5月1日10時55分配信オーマイニュース久々に、ある場所でまとまって往年の天才ピアニスト、「グレン・グールド」の音楽を聴く機会があった。グレン・グールドは1932年、カナダのトロントに生まれた。23歳でクラシック界に衝撃のデビューを果たした。彼の弾くバッハは「バッハを現代によみがえらせた」と言われる。その若さと才能があふれる名演奏の評判は世界的に非常に高い。1956 年にはクラシックレコードの全世界での売り上げベストワンを記録し、同年にはその年だけで200回以上の演奏会を催している。しかし、1964年、人気の絶頂期に彼は「ライブはやめた。」と宣言し、それ以降はもっぱらレコードのみによってその演奏活動を行っていた。彼には面白いエピソードが数知れずある。例えば、極度の潔癖症。寒がりで、夏でも黒一色の厚手のコートに毛皮の帽子で身を包んでいた。握手さえ避けていたという。電話の向こうでせきをする声を聞いたとき、「風邪がうつる」といって、電話を切ったこともあったらしい。いつもポーランド産のミネラルウオーター、大量のビタミン剤を持ち、絶対に水道水を飲まない。そのため、ロシアをはじめとする数々の公演で、演奏後の夕食会を断ったこともあった。食べ物はビスケット、ジュース、サプリメントくらいしか食べない(サプリメントを「食べる」というのは抵抗があるが、彼の場合はあたっているかもしれない)。演奏中に片手が空くと、空いたほうの手で指揮を始める。ピアノと一緒に声を出して歌う。父親が作ったという座ればキィキィいう極端に座高の低いイスを演奏用のイスとしていて、ほかのイスは使わない。そのため、彼のレコードにはこのイスの音も入っている。

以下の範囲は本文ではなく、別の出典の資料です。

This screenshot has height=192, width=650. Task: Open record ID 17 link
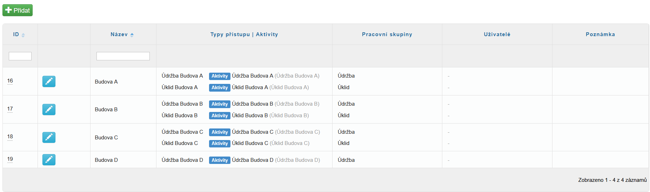coord(10,109)
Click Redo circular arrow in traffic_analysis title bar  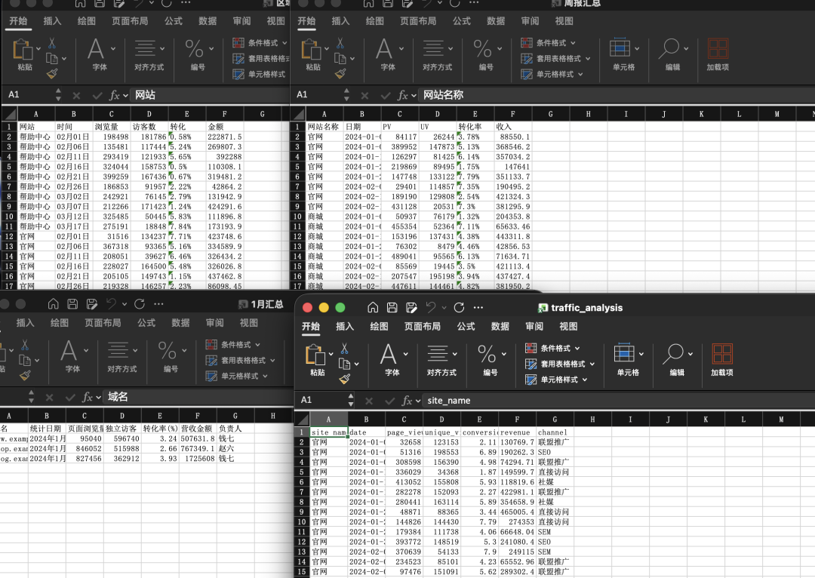455,308
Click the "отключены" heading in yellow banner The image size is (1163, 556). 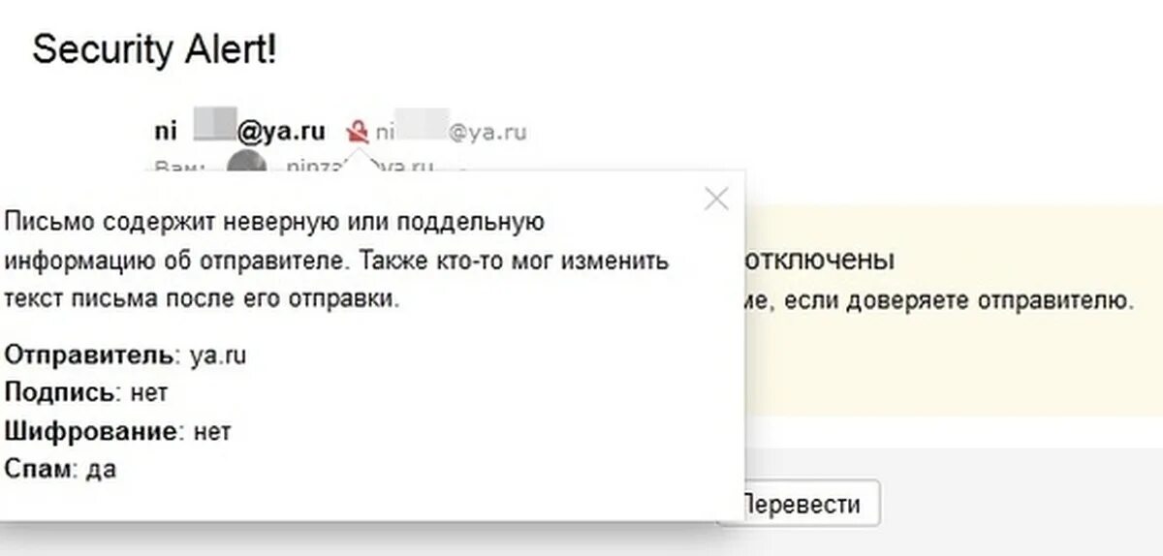(x=815, y=261)
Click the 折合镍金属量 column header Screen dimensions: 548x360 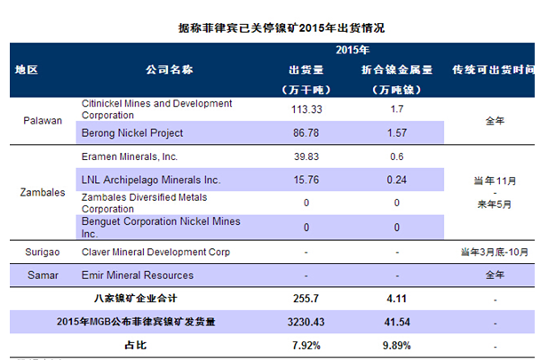395,68
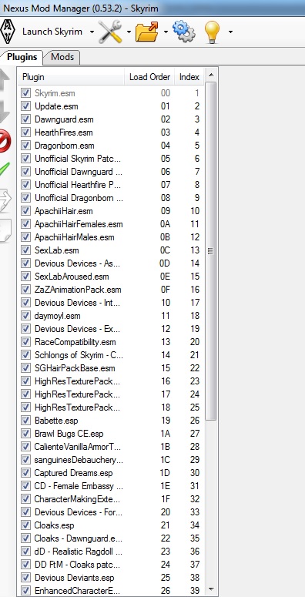Expand the Launch Skyrim dropdown arrow
Viewport: 305px width, 597px height.
point(92,32)
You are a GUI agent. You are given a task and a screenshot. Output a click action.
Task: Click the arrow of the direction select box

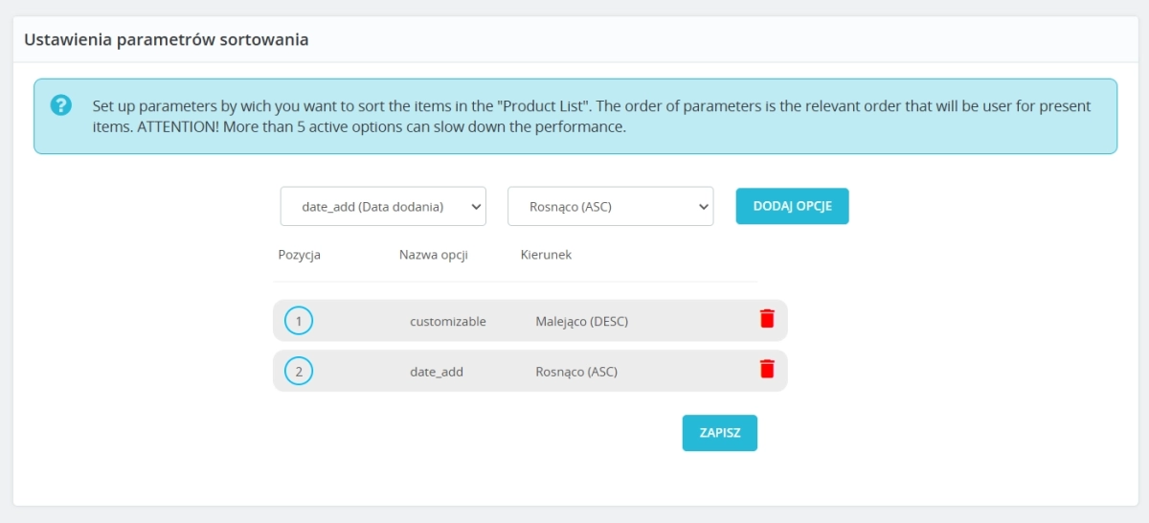point(703,206)
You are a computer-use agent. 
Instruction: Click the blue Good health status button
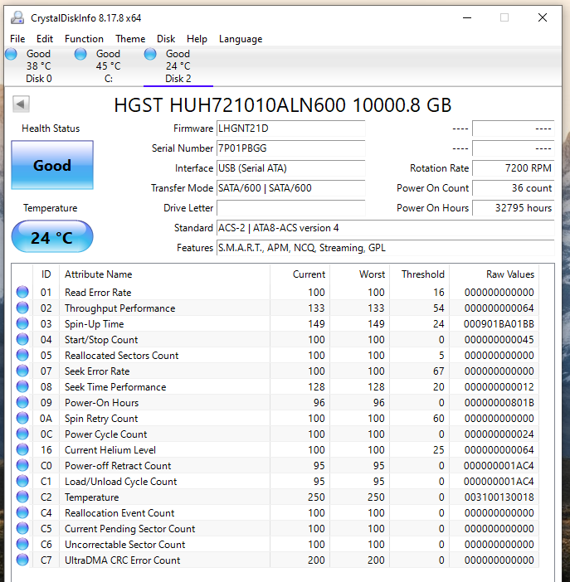(x=52, y=165)
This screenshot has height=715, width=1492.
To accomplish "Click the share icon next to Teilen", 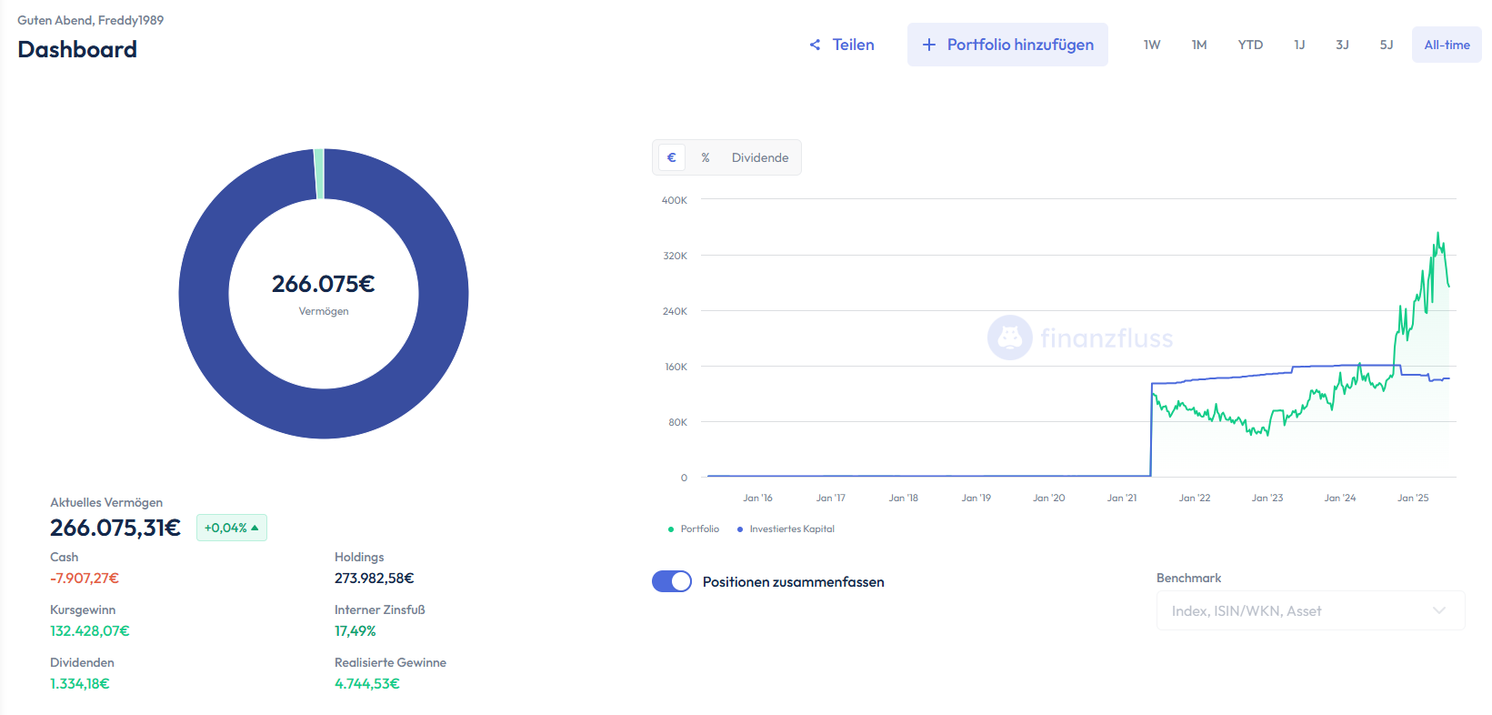I will pyautogui.click(x=815, y=45).
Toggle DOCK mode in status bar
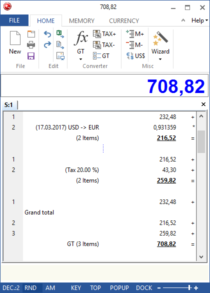Viewport: 210px width, 293px height. point(144,288)
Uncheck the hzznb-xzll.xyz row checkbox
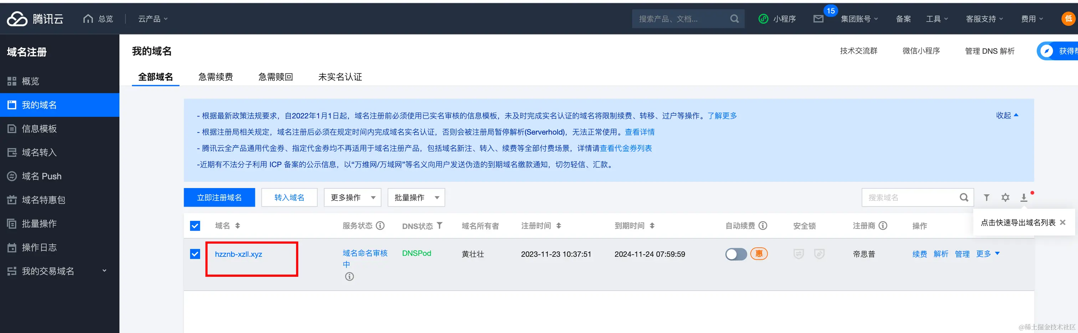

もちろん、演奏会での彼の姿は子供がピアノの前に座っているようだった、という。彼の「指揮癖」のため、レナード・バーンスタインは彼との競演をボイコットしたこともあるという。もちろん、ヘルベルト・フォン・カラヤンもピアニストが指揮をする姿を見て、「指揮台に上ったら。」と言ったという。とにかく、相手がバーンスタインでもカラヤンでも、自分のスタイル・主張を曲げない。「巨匠」と言われる人たちを困らせた逸話には事欠かない。しかし、その一方でバーンスタインは「グールドより美しいものを見たことがない」とも言って、賛美を惜しまない。そして、1982年、わずか50歳で脳溢血でこの世を去った。生涯独身で犬だけが伴侶だった。彼がライブ演奏から引退するとき、次のように語ったことが記録に残っている。「聴衆の中には、ピアニストがいつ失敗するだろうかと手ぐすね引いて待っている連中がいる。彼らはローマ時代に闘技場に集まった群集や、サーカスの綱渡り芸人が足を踏み外すのを心待ちにする観衆と同じだ。その結果、演奏家は失敗を恐れるあまり、いつもコンサート用の十八番のレパートリーを演奏することになる。すっかり保守的になって、もしベートーヴェンの3番が得意曲だったら、4番を試してみるのが怖くなるというように」天才ではあるが、偏屈で頑固でひきこもりで偏食で不健康で「若死に」することをなんとも思わない若者。もし、彼からピアノを奪ったら、その姿は現代のネットの向こう側にいる若者の多くに、なんと似ていることだろう。しかし、彼は一方で自分のピアノで独特な解釈の音楽を世に多く送り出し、今でも絶賛されている。あまりに独特なので、その当時の巨匠といわれている人たちには「困ったちゃん」と思われていたが、一方で純粋に音楽を好きだったことは誰にも引けをとらない。演奏の細かいところでのあら捜しだけが楽しみ、という暗い性格の聴衆に嫌気が差した彼は、「これなら文句ないだろう」と、レコーディングにのみ精進した、という気持ちもわからないではない。音楽を聴く、音楽を楽しむ。そのためにある音楽なのだ。演奏の少々の間違いなどは、グールドでさえときどきあった。あら捜しばかりが先行して、本当に大切なこと、本当に楽しいことが置き去りにされている。その現状の「クラさ」。昔も今も、また別の分野でも、結局はあら捜しをすることが生きがいになっている人はとても多いのではないか。ネットのあまねくいきわたった今も、ネットのなかった時代も、この点については、どの国の人も同じなのだろうか。もっと音楽を楽しみ、もっと人生を楽しむほうが、いいのじゃないか。彼の姿と演奏は、YouTubeにもあがっている。「Glenn Gould」で弾くと、いや、引くと、多くの映像を見ることができる。(記者:三田 典玄)

(引用元:Yahoo[オーマイニュース])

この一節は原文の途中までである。